The best performances were obtained using a feature set with five spectral bands and the top five VIs selected from PCA feature extraction technique. Among the explored models, the RF Classifier performed well with “n_estimators” = 150 and “max_depth” = 16. SVM used a radial basis function (RBF) kernel for capturing complex relationships within the data. The XGBoost Classifier, employing gradient-boosted decision trees, showed efficacy with an objective set to “binary: logistic” and “n_estimators = 100”. Table 8 provides a comprehensive comparison of best performance metrics, including precision (P), recall (R), F1–score, and OA, for the background and BLP classes across three different classical ML models (XGBoost, RF, SVM) during the training, validation, and testing phases. During the training and validation stages, RF exhibited the highest overall accuracy at 93%, outperforming both XGBoost (91%) and SVM (76%). In the subsequent testing phase, RF maintained a relatively high overall accuracy of 77%, surpassing XGBoost with 80%, while SVM exhibited a lower overall accuracy of 62%. However, RF demonstrated the best performance in predicting BLP compared to XGBoost and SVM, particularly in terms of BLP precision. Figure 14 showcases the BLP prediction outcomes derived from the RF model, delineating the training and testing phases, within a specified region of interest in the Bokarina study site.

* **DATA EXCERPT**:
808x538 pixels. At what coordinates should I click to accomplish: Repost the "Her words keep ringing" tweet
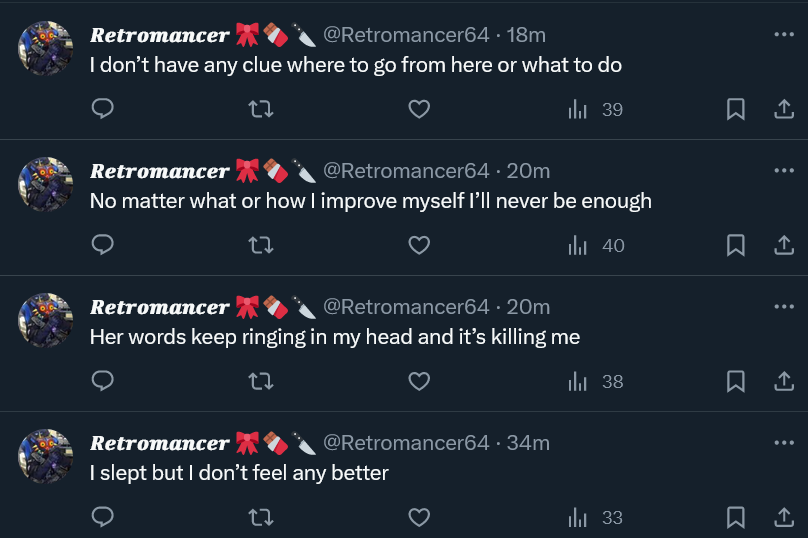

* **PROBLEM TO WORK ON**:
Which kernel did SVM use in the text about the classifier comparison?

* **RESULT FOR THIS EXERCISE**:
A radial basis function (RBF) kernel.